Łukaszewska-Trzeciakowska odpowiadała w Sejmie na pytania posłów Lewicy o długofalową strategię dla ciepłownictwa w Polsce, m.in. w związku z przypadkami dużych podwyżek za ogrzewanie, a także o efekty programu "Czyste Powietrze".
Odnosząc się do pytania o program Czyste Powietrze, przypomniała, że 3 stycznia br. wprowadzono w nim zmiany.
- Program został wynegocjowany z organizacjami pozarządowymi, samorządami i stroną społeczną. Efekty są wprowadzone, widzimy ich sukces - zaznaczyła.
W programie można uzyskać dofinansowanie na termomodernizację budynków oraz wymianę starych i nieefektywnych źródeł ciepła. Od 3 stycznia podwyższono progi dochodowe osób, które mogą skorzystać ze wsparcia oraz kwoty dotacji.
Posłanka Lewicy Anita Sowińska podkreśliła, że elektrociepłownia w Piotrkowie Trybunalskim podniosła ceny o 64 proc., a po doliczeniu VAT podwyżka przekroczyła 90 proc. Wskazała, że rozpatrywany na bieżącym posiedzeniu Sejmu projekt nowelizacji ustawy, która ma ograniczyć wzrost stawek do nie więcej niż 40 proc., nie rozwiąże problemów ciepłownictwa.
- Ciepło jest nadal drogie. Został uśmierzony ból, ale choroba pozostała. Chorobą jest przestarzały, nieefektywny system ciepłownictwa, szczególnie w małych i średnich miastach. Potrzebna jest zielona transformacja tego obszaru: większe wykorzystanie odnawialnych źródeł energii, podniesienie efektywności energetycznej i skuteczny program termomodernizacji budynków - oceniła Sowińska.
Zapytała, dlaczego rząd do tej pory nie przyjął strategii ciepłownictwa w Polsce. Beata Maciejewska, również z Lewicy, dociekała, jakie są efekty realizacji programu "Czyste Powietrze". Powołała się na opinie Alarmu Smogowego, wedle której odsłona programu na ten rok ma wiele wad i wymaga reform.
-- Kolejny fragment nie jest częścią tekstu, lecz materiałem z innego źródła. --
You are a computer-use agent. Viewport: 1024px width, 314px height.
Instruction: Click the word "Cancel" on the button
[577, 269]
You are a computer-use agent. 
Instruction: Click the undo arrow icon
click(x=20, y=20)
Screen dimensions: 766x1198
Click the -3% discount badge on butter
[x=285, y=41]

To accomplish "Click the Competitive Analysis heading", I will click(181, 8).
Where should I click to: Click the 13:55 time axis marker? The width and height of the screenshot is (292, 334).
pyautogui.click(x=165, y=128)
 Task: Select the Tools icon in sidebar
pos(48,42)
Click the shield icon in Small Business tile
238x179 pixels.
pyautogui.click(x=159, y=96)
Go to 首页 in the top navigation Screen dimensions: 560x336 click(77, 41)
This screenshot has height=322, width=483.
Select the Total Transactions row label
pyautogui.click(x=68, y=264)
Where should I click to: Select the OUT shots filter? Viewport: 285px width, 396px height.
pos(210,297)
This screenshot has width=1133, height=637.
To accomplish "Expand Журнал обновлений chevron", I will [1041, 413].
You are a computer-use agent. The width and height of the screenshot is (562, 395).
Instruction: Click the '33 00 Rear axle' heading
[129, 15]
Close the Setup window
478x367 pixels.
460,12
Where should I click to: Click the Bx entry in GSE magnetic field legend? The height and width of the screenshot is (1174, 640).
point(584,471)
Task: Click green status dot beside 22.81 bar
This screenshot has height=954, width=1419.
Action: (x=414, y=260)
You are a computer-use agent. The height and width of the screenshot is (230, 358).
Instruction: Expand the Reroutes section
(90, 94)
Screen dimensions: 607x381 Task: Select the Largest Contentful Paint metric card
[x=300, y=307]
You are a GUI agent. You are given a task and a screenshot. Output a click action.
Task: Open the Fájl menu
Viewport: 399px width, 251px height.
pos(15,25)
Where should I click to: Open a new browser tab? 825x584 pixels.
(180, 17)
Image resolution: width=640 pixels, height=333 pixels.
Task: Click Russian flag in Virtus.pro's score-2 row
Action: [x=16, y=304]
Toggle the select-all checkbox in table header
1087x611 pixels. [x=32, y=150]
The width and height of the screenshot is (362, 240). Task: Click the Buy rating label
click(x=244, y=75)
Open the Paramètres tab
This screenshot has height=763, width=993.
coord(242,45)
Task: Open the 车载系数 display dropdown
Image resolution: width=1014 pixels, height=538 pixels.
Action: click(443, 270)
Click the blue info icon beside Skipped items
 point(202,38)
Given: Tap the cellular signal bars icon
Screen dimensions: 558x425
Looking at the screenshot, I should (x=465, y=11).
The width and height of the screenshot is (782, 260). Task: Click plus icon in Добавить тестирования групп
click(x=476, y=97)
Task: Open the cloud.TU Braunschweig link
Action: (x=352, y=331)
Wiceminister klimatu wymieniła działania rządu, które miały na celu wsparcie przedsiębiorstw ciepłowniczych i mieszkańców, w tym m.in. gwarancje BGK dla ciepłowni na zakup paliwa oraz wprowadzenie we wrześniu ub.r. tzw. średniej ceny ciepła z rekompensatą - 150,95 zł za GJ netto dla ciepła wytwarzanego w źródłach ciepła opalanych gazem ziemnym lub olejem opałowym oraz 103,82 zł za GJ netto dla ciepła wytwarzanego w pozostałych źródłach ciepła.
Zgodnie z projektem, który będzie poddany pod głosowanie Sejmu, wzrost cen dostawy ciepła systemowego, obejmujący wszystkie opłaty i stawki nałożone na odbiorcę, nie może być większy niż 40 proc. w stosunku do cen obowiązujących 30 września 2022 r. Przedsiębiorstwa energetyczne otrzymają wyrównanie, tak by odbiorca będący podmiotem uprawnionym nie został obciążony nadmiernym wzrostem kosztów ogrzewania.
Łukaszewska-Trzeciakowska przyznała, że system ciepłowniczy w Polsce wymaga zmian, w czym ogromną rolę mogą odegrać biogazownie.